As liquidações do Banco Master, ordenadas pelo Banco Central em novembro de 2025, e da gestora Reag Investimentos, anunciada em 15 de janeiro de 2026, destacam um grave episódio no sistema financeiro brasileiro. O caso envolve suspeitas de fraudes bilionárias, manipulação de ativos e um esquema de pirâmide que comprometeu a liquidez do banco, gerando preocupações entre investidores e órgãos de controle.
Controlado pelo banqueiro Daniel Vorcaro, o Banco Master cresceu rapidamente ao oferecer Certificados de Depósitos Bancários com rentabilidades excessivas. Investigadores revelam que o banco desviou cerca de R$ 11,5 bilhões por meio de operações com empresas laranja, enquanto a Reag Investimentos facilitava essa dinâmica. A liquidação da gestora foi vista como um desdobramento direto das irregularidades identificadas no Master, aprofundando a crise de confiança no sistema financeiro.

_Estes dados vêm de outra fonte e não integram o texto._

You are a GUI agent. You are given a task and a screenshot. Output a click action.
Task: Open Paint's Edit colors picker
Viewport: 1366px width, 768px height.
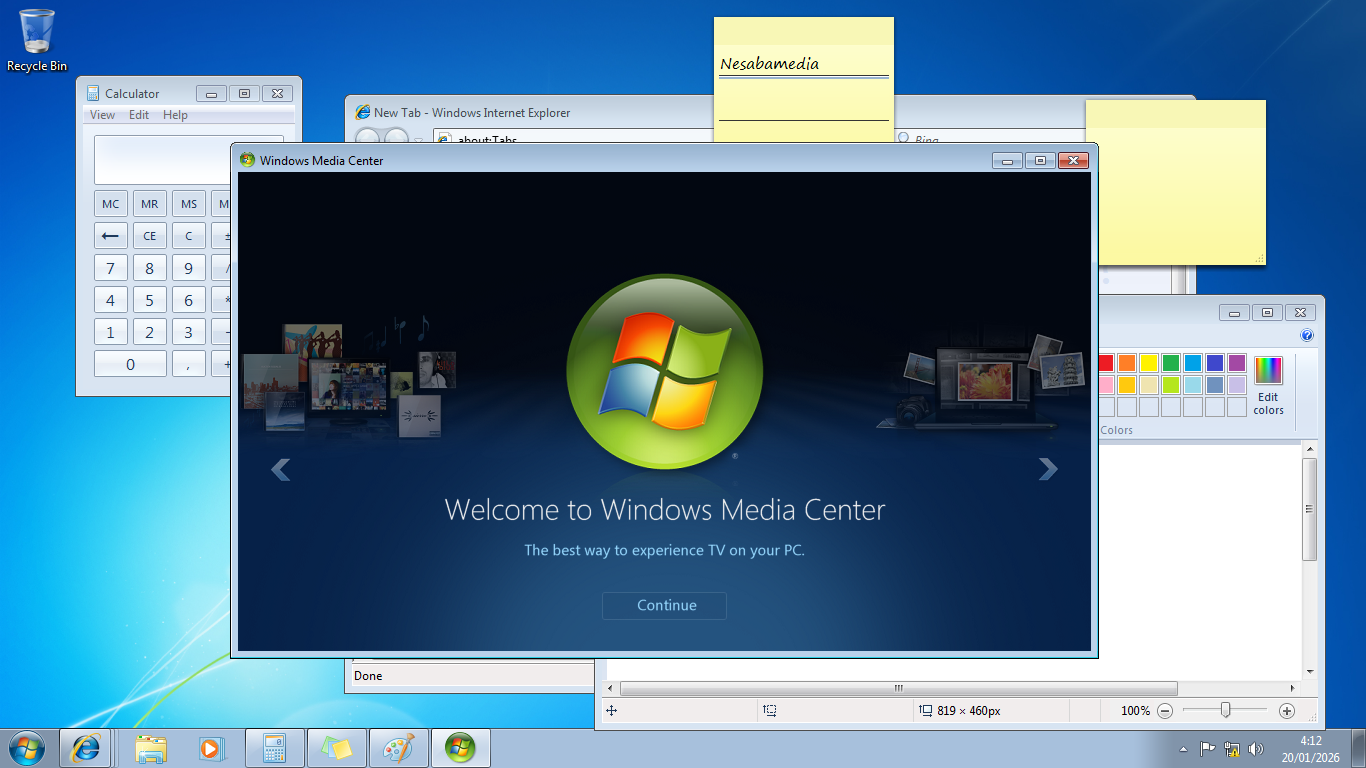(x=1268, y=385)
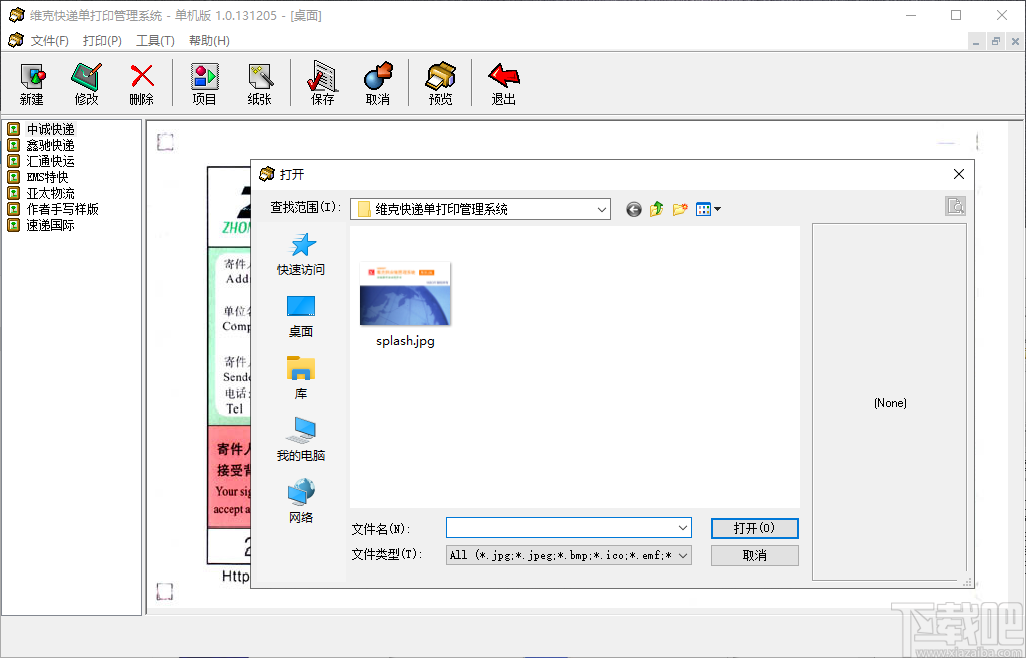Click the 保存 (Save) toolbar icon
Image resolution: width=1026 pixels, height=658 pixels.
[x=321, y=82]
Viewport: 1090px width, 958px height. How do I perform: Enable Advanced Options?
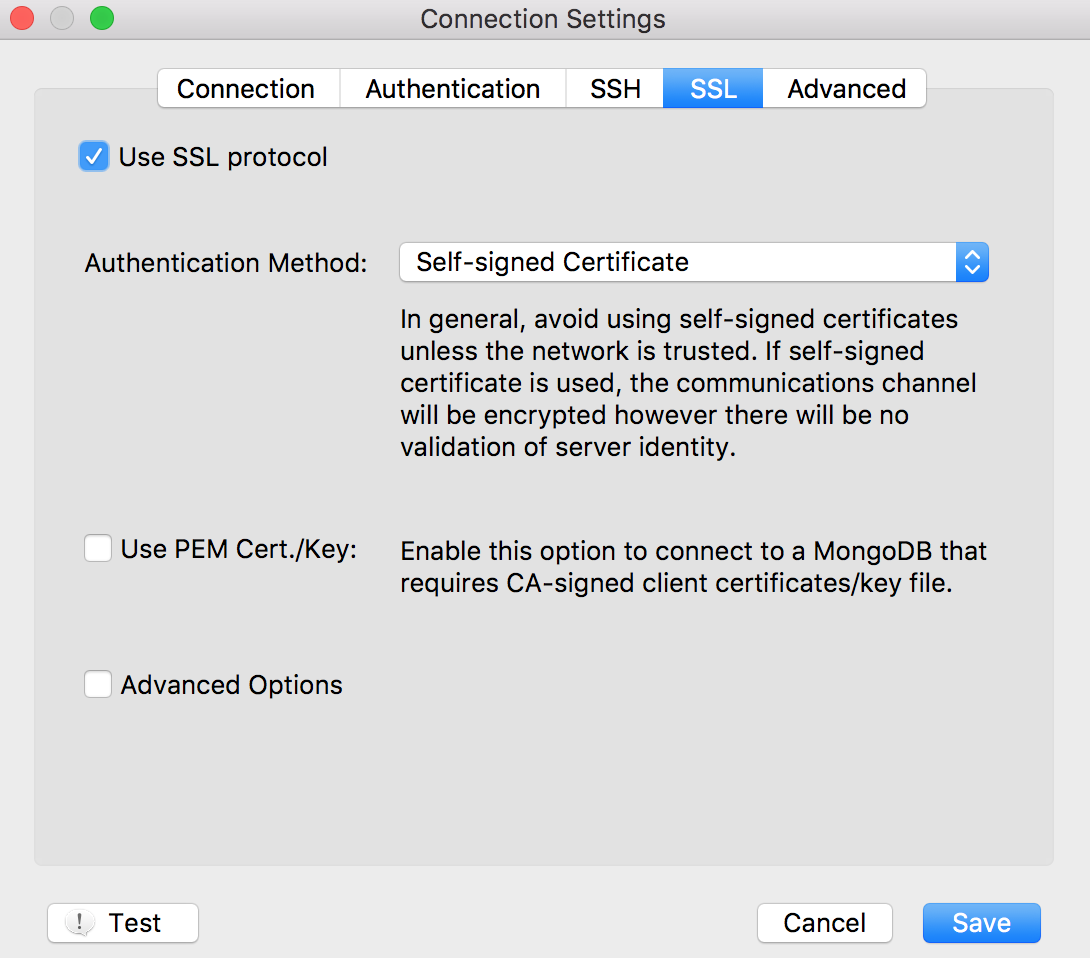pyautogui.click(x=97, y=684)
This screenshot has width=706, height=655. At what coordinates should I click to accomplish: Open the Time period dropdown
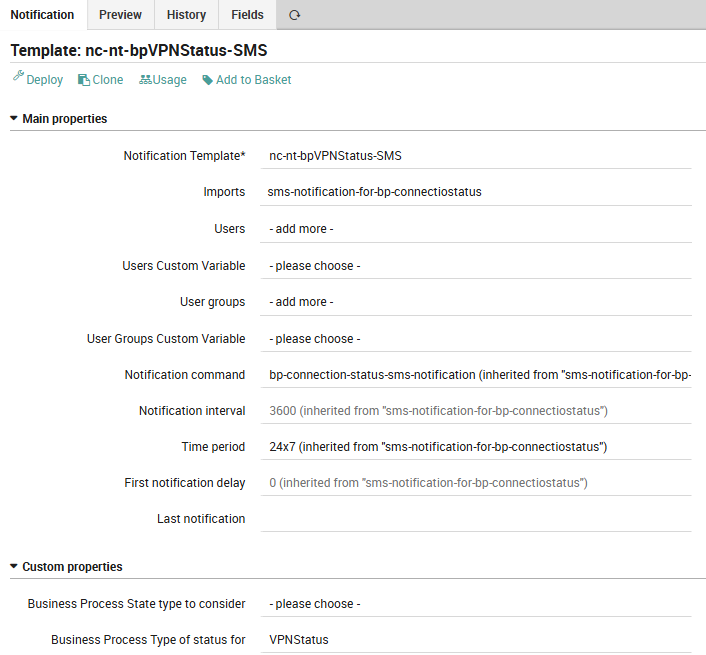(x=477, y=447)
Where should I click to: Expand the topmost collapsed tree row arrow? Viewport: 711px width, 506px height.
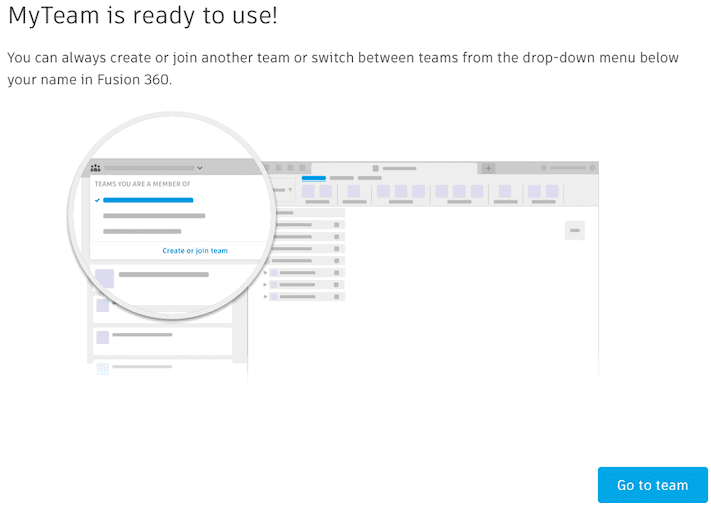pos(265,272)
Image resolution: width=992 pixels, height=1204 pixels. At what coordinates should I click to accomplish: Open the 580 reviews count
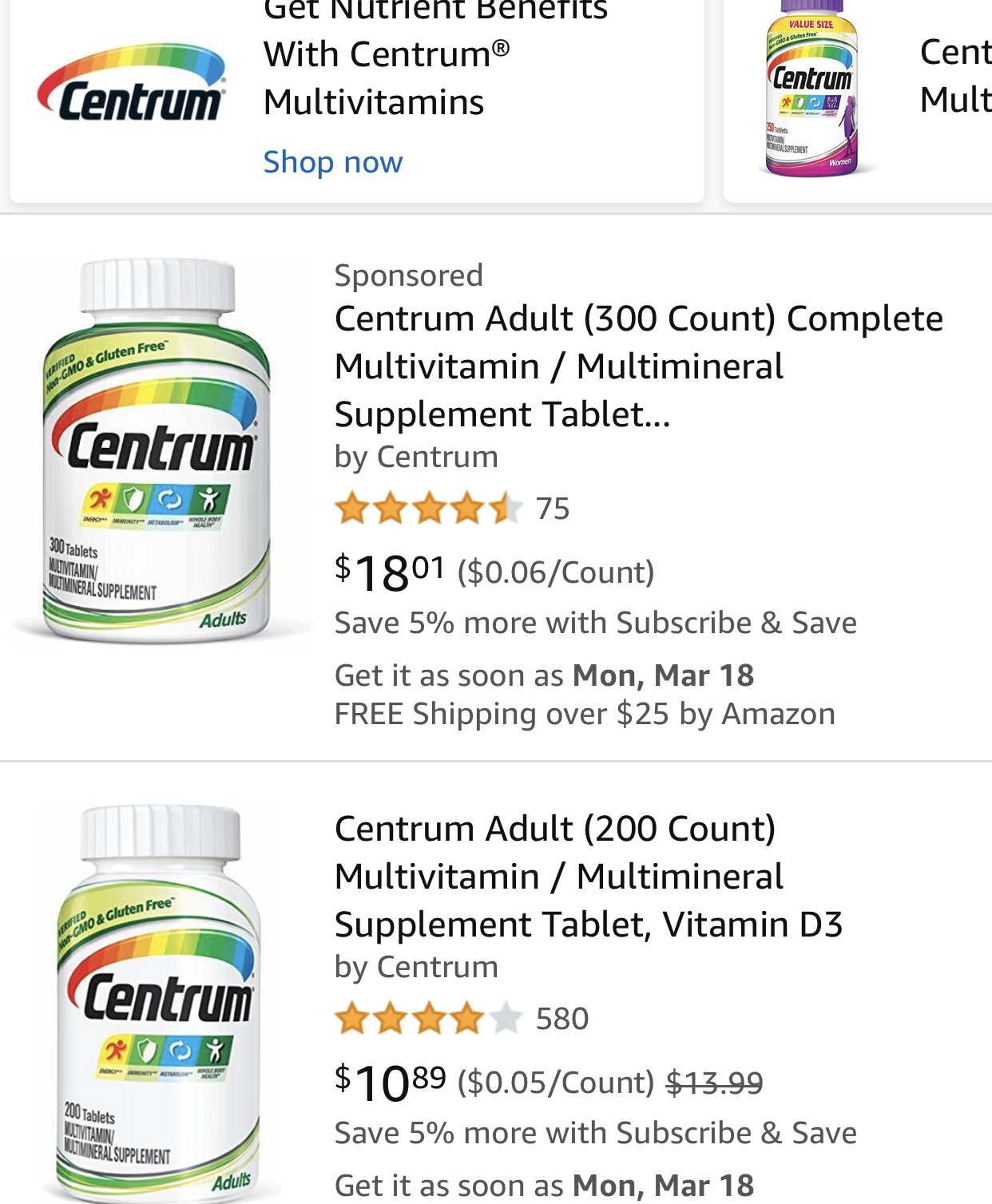[x=562, y=1019]
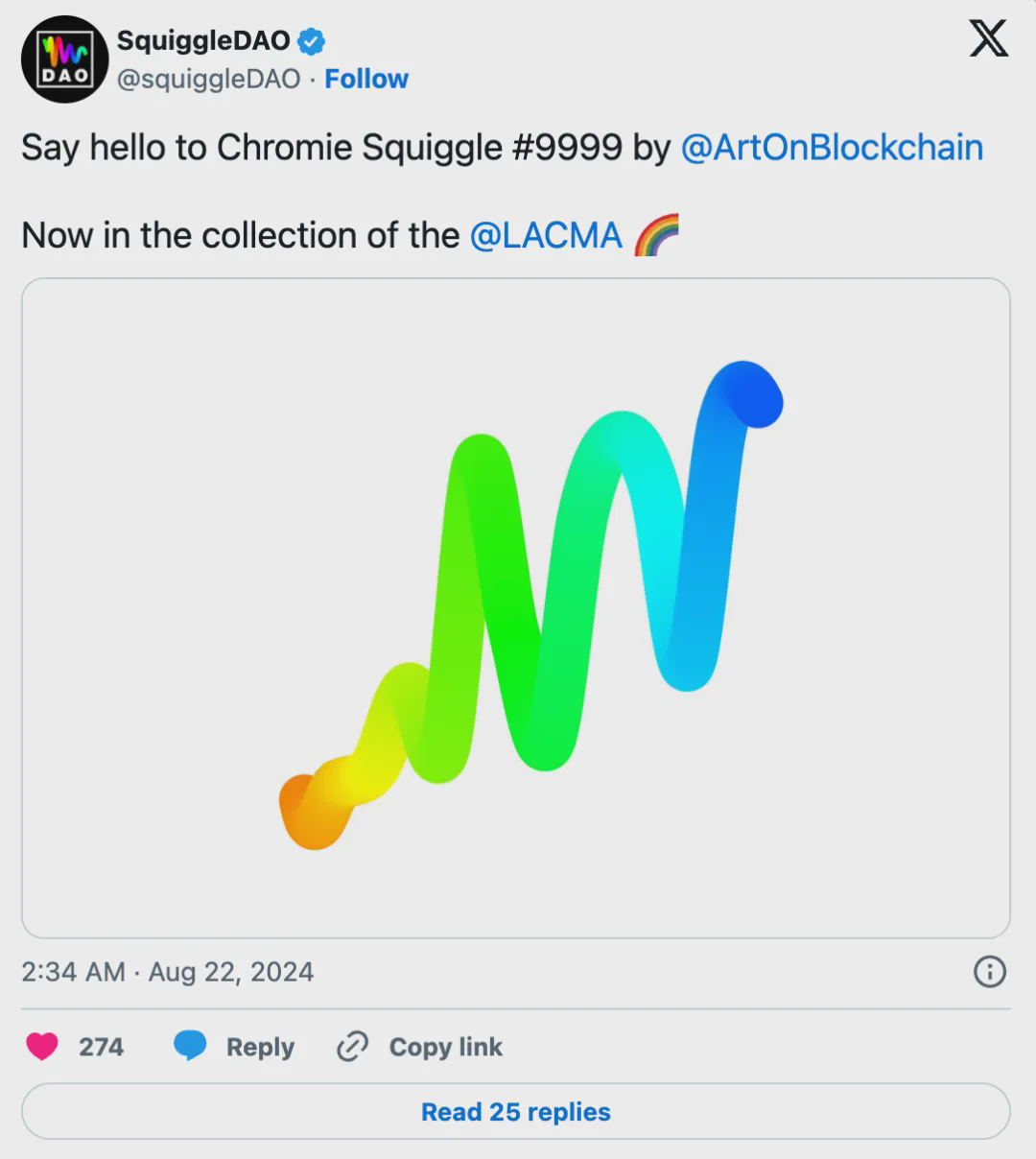The image size is (1036, 1159).
Task: Open the X logo link
Action: (988, 39)
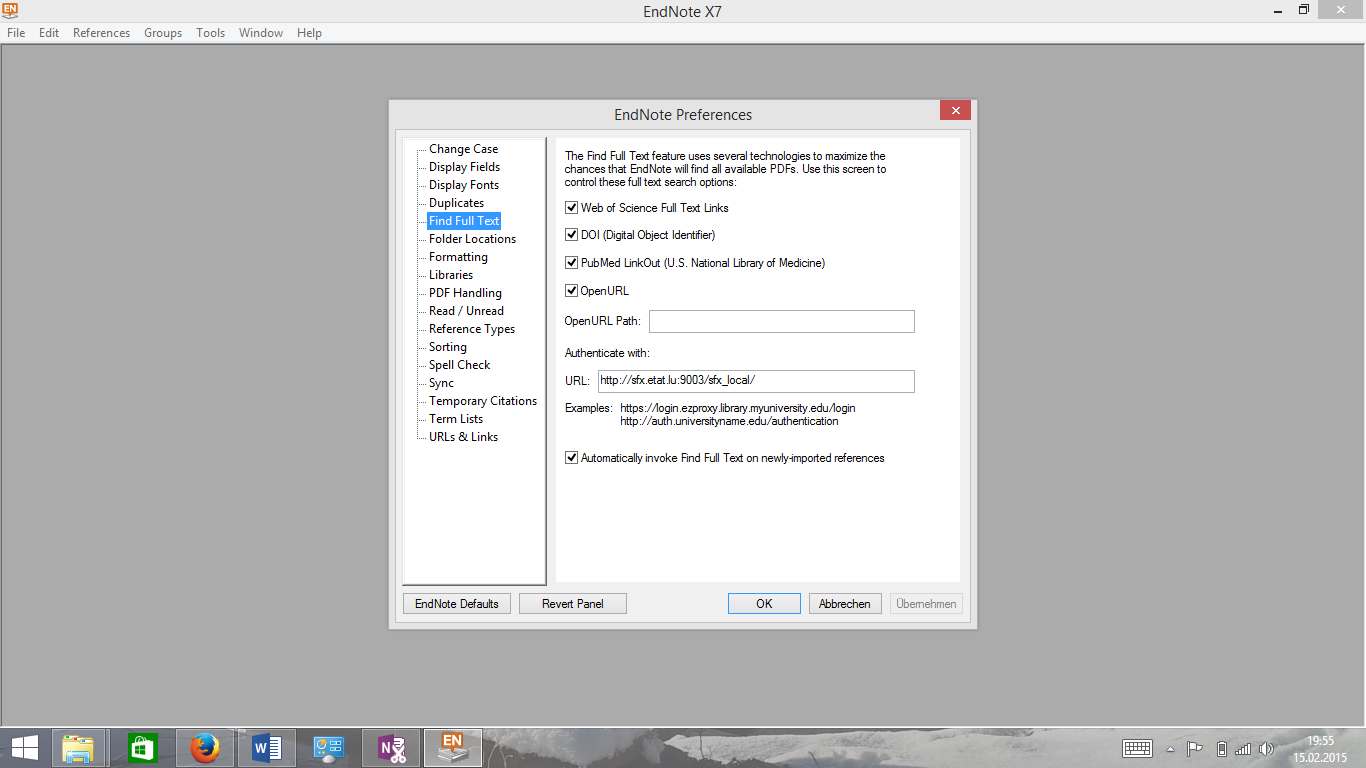Disable the OpenURL checkbox
The width and height of the screenshot is (1366, 768).
pos(572,291)
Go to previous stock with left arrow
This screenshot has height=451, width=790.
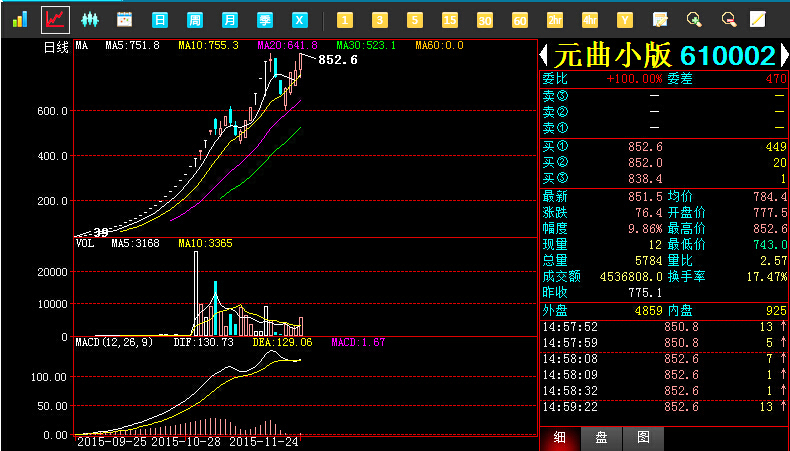(x=545, y=56)
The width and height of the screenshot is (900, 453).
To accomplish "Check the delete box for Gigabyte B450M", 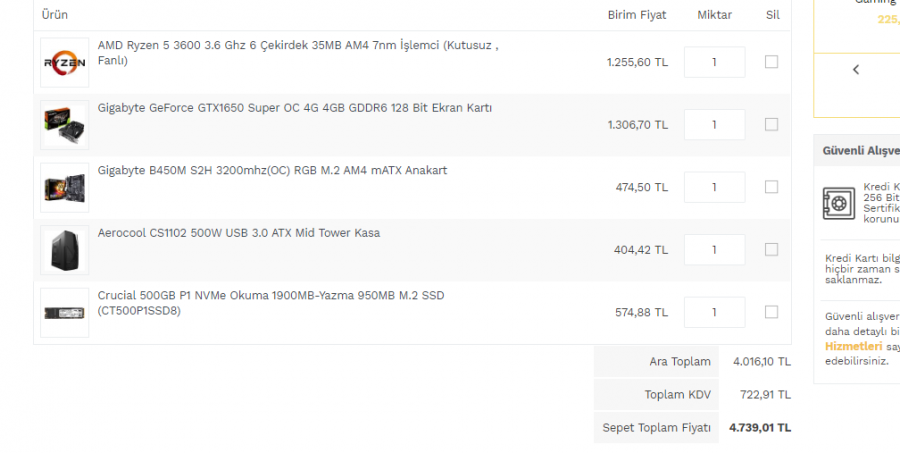I will [x=771, y=187].
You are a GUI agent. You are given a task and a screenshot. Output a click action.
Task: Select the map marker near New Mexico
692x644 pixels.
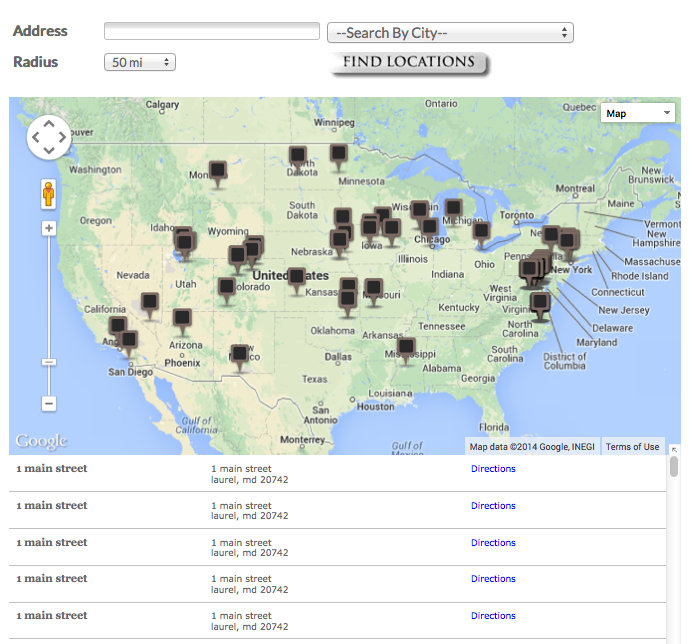239,355
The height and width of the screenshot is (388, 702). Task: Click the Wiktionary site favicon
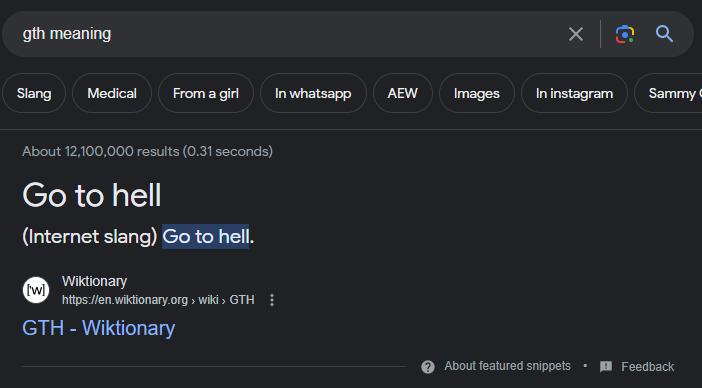point(36,290)
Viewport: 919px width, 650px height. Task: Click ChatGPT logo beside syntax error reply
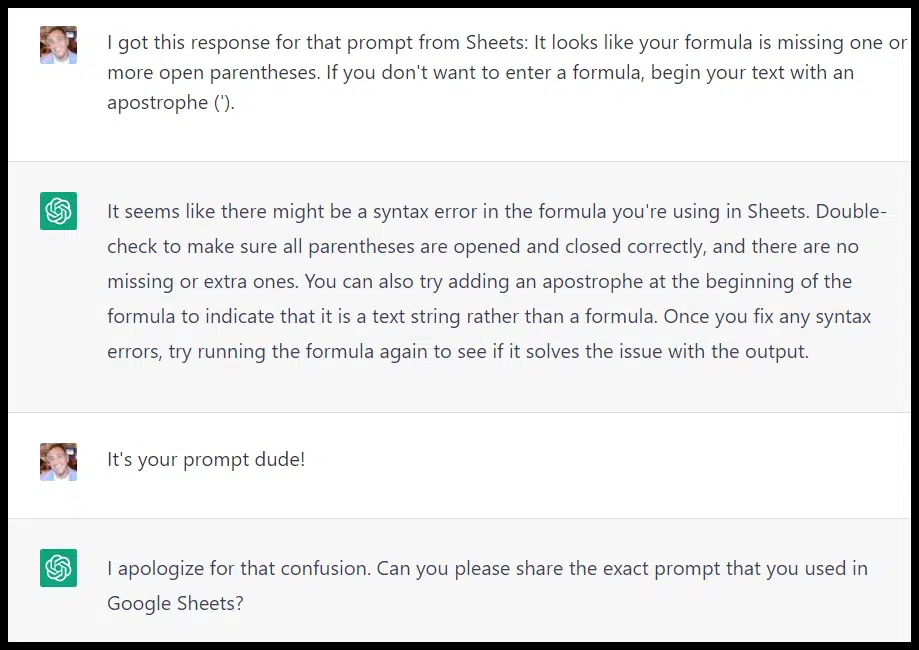tap(58, 211)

As implicações desse escândalo são profundas, desencadeando tensões entre o Banco Central, o Supremo Tribunal Federal e o Tribunal de Contas da União. A situação levanta questões sobre a eficácia da fiscalização e a governança no setor financeiro, o que pode resultar em mudanças regulatórias significativas. O Fundo Garantidor de Crédito tem a responsabilidade de ressarcir cerca de 1,6 milhão de clientes afetados, mas a complexidade do caso pode prolongar a recuperação dos investimentos.